On Thu, Dec 22, 2011 at 1:31 PM, Charles M Magid <cmmagid@...> wrote:
> yas/describe-tables is very nice.

Great. Did you find any bugs? Can you find ways to improve it?

>
> How to I make it so that my rhtml-mode and ruby-mode files are seen as
> rails-mode by yas?

I don't know if you loaded your custom symlinking scheme of doing things in that
case I can't help you, but if you followed the instructions in the README
then 'extras/imported/rails-mode/.yas-setup.el'

Try M-x describe-symbol RET yas/extra-modes RET

It should show the symbol 'rails-mode as part of its value, which means, as I
explained before, that snippets hailing from folders called "rails-mode" under
elements of `yas/snippet-dirs' will be considered for expansion. Maybe I should
add this to the documentation of `yas/extra-modes'

If it does not show you that value, then switch to some ruby-mode or
rhtml-mode file in your rails
project and try M-x eval-expression RET (yas/rails-root) RET

It should show you the root dir of your rails project.

If it does not show you that and you followed the instructions in the README,
submit a bug report and a reproduction recipe starting with emacs -Q

>
> Can you throw me a bone so I can start to help with .yas-setup.el?
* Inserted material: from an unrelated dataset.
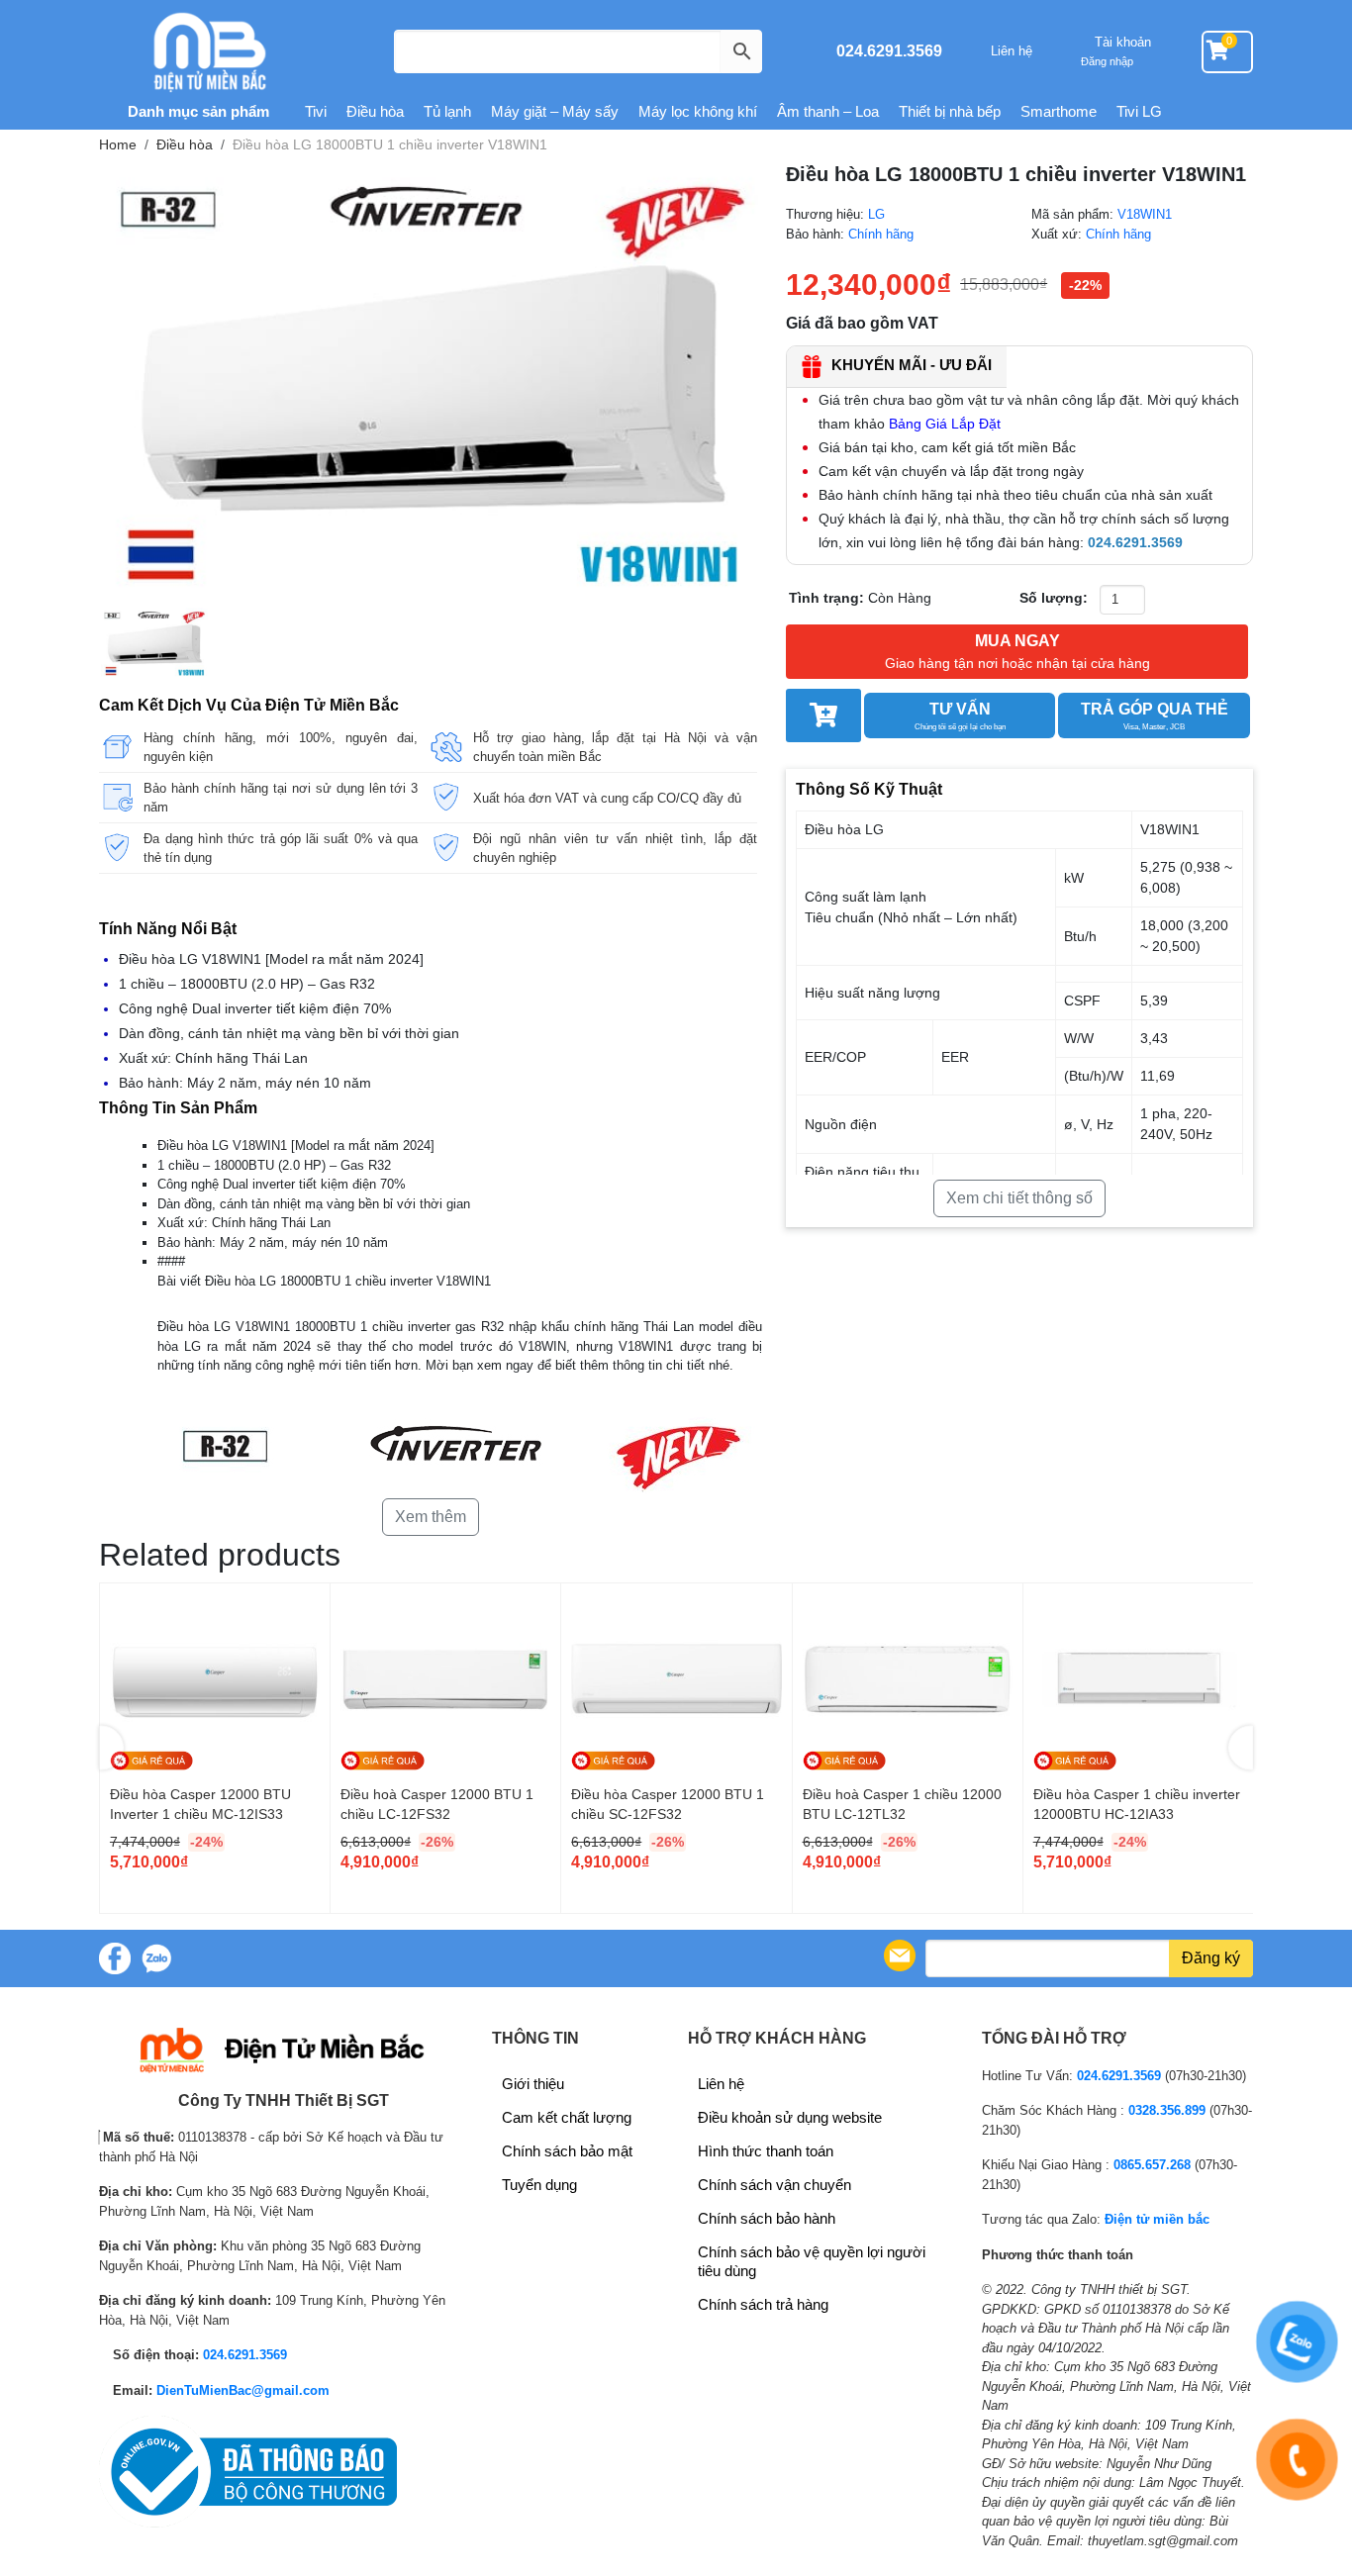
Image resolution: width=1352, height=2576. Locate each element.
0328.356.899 (1167, 2110)
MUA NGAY (1017, 651)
OK here goes: The idea of .yas-setup.el is to perform different functions all in
the same file, its a kind of input-output file (and it should probably be split
into different files). Currently, as I recall it has four sections.

1. Emacs-lisp helper functions to use in snippet definitions and
`yas/define-condition-cache' and the like. This is code that I mantain and that
I need your help for.

2. A list of substitution directives in the form of emacs-lisp comments. These
are read in by textmate-import.rb and teach it to replace textmate directives
with specific helper functions written in section 1. This is also code that I
maintain and that I need help for.

3. An **automatically generated** (!!) lisp form for building the menu bar
menu. This is re-generated every time textmate-import.rb is run. It should not
be hand edited by anyone (and should be in a file that is not checked in, or git
should be taught to ignore it)

4. A list of substitution directives that textmate-import.rb could not
resolve. It is also auto-generated code and helps me a little cause I can copy
these directives into section 2 and fix them selectively, after I've written the
corresponding helpers in 1. Like section 3, it should NOT be hand edited and
should probably also be in a separate file.

You could help me by:

1. write better .yas-setup.el files by slurping some unknown directives in
section 4 into section 2.

2. writing more robust conditions

3. fixing 'yas/ruby-toggle-single-multi-line-block' in ruby-mode/.yas-setup.el.

4. etc etc

OR, if you're feeling more confident....

1. Fix textmate-import.rb and yasnippet.el so that it works with 4
different files
instead of a single .yas-setup.el file. You can tweak yasnippet.el so that it
loads an additional .yas-menu.el (which would be auto generated) if it finds it.

2. Also, the retarded language that I came up with for the
substitution directives
could be substituted for a lisp or ruby DSL. But I would work separately on the
splitting problem

Thank you! looking forward to have a look at your work!